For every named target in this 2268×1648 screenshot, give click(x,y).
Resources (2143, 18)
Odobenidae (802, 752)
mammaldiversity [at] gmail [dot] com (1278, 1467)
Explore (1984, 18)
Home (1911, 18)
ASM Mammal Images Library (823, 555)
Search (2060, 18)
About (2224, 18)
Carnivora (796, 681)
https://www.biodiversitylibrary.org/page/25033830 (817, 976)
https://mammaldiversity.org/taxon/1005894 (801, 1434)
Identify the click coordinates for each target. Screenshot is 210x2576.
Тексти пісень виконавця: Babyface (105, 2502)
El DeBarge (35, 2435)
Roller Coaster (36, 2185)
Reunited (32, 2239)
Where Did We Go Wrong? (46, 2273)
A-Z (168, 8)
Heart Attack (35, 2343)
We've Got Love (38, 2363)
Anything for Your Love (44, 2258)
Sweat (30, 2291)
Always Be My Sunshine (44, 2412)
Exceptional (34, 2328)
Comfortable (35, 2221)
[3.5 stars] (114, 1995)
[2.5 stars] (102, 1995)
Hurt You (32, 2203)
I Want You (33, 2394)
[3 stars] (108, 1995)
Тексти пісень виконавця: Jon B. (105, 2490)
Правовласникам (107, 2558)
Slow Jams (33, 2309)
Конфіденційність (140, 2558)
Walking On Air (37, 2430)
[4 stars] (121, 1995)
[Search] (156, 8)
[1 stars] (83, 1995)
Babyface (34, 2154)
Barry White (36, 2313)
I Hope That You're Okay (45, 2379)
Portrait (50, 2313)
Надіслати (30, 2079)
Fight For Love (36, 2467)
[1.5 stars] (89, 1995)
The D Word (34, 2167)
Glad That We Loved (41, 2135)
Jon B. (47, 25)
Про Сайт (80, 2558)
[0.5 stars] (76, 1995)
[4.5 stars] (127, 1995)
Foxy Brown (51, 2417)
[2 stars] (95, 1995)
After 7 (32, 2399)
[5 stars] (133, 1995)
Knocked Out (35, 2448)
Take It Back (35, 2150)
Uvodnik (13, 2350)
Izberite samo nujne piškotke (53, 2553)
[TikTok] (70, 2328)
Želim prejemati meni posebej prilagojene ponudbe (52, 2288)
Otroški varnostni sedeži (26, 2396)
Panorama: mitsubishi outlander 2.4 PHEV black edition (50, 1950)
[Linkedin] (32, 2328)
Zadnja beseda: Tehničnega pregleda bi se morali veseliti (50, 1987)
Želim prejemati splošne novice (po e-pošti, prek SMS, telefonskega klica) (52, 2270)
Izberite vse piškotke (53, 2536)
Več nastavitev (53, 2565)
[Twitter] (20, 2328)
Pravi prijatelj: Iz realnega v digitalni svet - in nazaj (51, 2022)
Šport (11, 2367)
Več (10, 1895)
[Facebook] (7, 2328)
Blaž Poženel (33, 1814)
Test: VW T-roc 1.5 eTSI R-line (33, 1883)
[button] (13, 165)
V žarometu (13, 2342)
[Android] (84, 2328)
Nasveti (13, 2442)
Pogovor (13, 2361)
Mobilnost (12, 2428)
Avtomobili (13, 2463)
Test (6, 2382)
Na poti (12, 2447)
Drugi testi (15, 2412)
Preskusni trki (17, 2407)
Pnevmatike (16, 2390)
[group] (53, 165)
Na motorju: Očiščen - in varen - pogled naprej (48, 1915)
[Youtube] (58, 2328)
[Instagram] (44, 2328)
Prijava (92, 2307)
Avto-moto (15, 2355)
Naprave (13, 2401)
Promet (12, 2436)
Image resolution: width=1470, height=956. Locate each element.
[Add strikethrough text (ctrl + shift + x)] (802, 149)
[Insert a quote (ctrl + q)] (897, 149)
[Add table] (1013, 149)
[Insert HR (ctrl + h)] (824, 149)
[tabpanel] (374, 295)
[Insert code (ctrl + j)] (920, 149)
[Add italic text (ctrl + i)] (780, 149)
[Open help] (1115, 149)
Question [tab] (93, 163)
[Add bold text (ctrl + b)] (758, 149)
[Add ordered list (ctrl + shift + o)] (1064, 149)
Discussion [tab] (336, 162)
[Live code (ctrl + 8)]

• [Directions for this task]:
Above are the records; retype them all without a single difference.

• [Answer section]:
For every named target in this 2268×1648 screenshot, give click(x,y).
Resources (2143, 18)
Odobenidae (802, 752)
mammaldiversity [at] gmail [dot] com (1278, 1467)
Explore (1984, 18)
Home (1911, 18)
ASM Mammal Images Library (823, 555)
Search (2060, 18)
About (2224, 18)
Carnivora (796, 681)
https://www.biodiversitylibrary.org/page/25033830 (817, 976)
https://mammaldiversity.org/taxon/1005894 (801, 1434)
Identify the click coordinates for each target. Screenshot is 210x2576.
Тексти пісень виконавця: Babyface (105, 2502)
El DeBarge (35, 2435)
Roller Coaster (36, 2185)
Reunited (32, 2239)
Where Did We Go Wrong? (46, 2273)
A-Z (168, 8)
Heart Attack (35, 2343)
We've Got Love (38, 2363)
Anything for Your Love (44, 2258)
Sweat (30, 2291)
Always Be My Sunshine (44, 2412)
Exceptional (34, 2328)
Comfortable (35, 2221)
[3.5 stars] (114, 1995)
[2.5 stars] (102, 1995)
Hurt You (32, 2203)
I Want You (33, 2394)
[3 stars] (108, 1995)
Тексти пісень виконавця: Jon B. (105, 2490)
Правовласникам (107, 2558)
Slow Jams (33, 2309)
Конфіденційність (140, 2558)
Walking On Air (37, 2430)
[4 stars] (121, 1995)
[Search] (156, 8)
[1 stars] (83, 1995)
Babyface (34, 2154)
Barry White (36, 2313)
I Hope That You're Okay (45, 2379)
Portrait (50, 2313)
Надіслати (30, 2079)
Fight For Love (36, 2467)
[1.5 stars] (89, 1995)
The D Word (34, 2167)
Glad That We Loved (41, 2135)
Jon B. (47, 25)
Про Сайт (80, 2558)
[0.5 stars] (76, 1995)
[4.5 stars] (127, 1995)
Foxy Brown (51, 2417)
[2 stars] (95, 1995)
After 7 (32, 2399)
[5 stars] (133, 1995)
Knocked Out (35, 2448)
Take It Back (35, 2150)
Uvodnik (13, 2350)
Izberite samo nujne piškotke (53, 2553)
[TikTok] (70, 2328)
Želim prejemati meni posebej prilagojene ponudbe (52, 2288)
Otroški varnostni sedeži (26, 2396)
Panorama: mitsubishi outlander 2.4 PHEV black edition (50, 1950)
[Linkedin] (32, 2328)
Zadnja beseda: Tehničnega pregleda bi se morali veseliti (50, 1987)
Želim prejemati splošne novice (po e-pošti, prek SMS, telefonskega klica) (52, 2270)
Izberite vse piškotke (53, 2536)
Več nastavitev (53, 2565)
[Twitter] (20, 2328)
Pravi prijatelj: Iz realnega v digitalni svet - in nazaj (51, 2022)
Šport (11, 2367)
Več (10, 1895)
[Facebook] (7, 2328)
Blaž Poženel (33, 1814)
Test: VW T-roc 1.5 eTSI R-line (33, 1883)
[button] (13, 165)
V žarometu (13, 2342)
[Android] (84, 2328)
Nasveti (13, 2442)
Pogovor (13, 2361)
Mobilnost (12, 2428)
Avtomobili (13, 2463)
Test (6, 2382)
Na poti (12, 2447)
Drugi testi (15, 2412)
Preskusni trki (17, 2407)
Pnevmatike (16, 2390)
[group] (53, 165)
Na motorju: Očiščen - in varen - pogled naprej (48, 1915)
[Youtube] (58, 2328)
[Instagram] (44, 2328)
Prijava (92, 2307)
Avto-moto (15, 2355)
Naprave (13, 2401)
Promet (12, 2436)
Image resolution: width=1470, height=956. Locate each element.
[Add strikethrough text (ctrl + shift + x)] (802, 149)
[Insert a quote (ctrl + q)] (897, 149)
[Add table] (1013, 149)
[Insert HR (ctrl + h)] (824, 149)
[tabpanel] (374, 295)
[Insert code (ctrl + j)] (920, 149)
[Add italic text (ctrl + i)] (780, 149)
[Open help] (1115, 149)
Question [tab] (93, 163)
[Add bold text (ctrl + b)] (758, 149)
[Add ordered list (ctrl + shift + o)] (1064, 149)
Discussion [tab] (336, 162)
[Live code (ctrl + 8)]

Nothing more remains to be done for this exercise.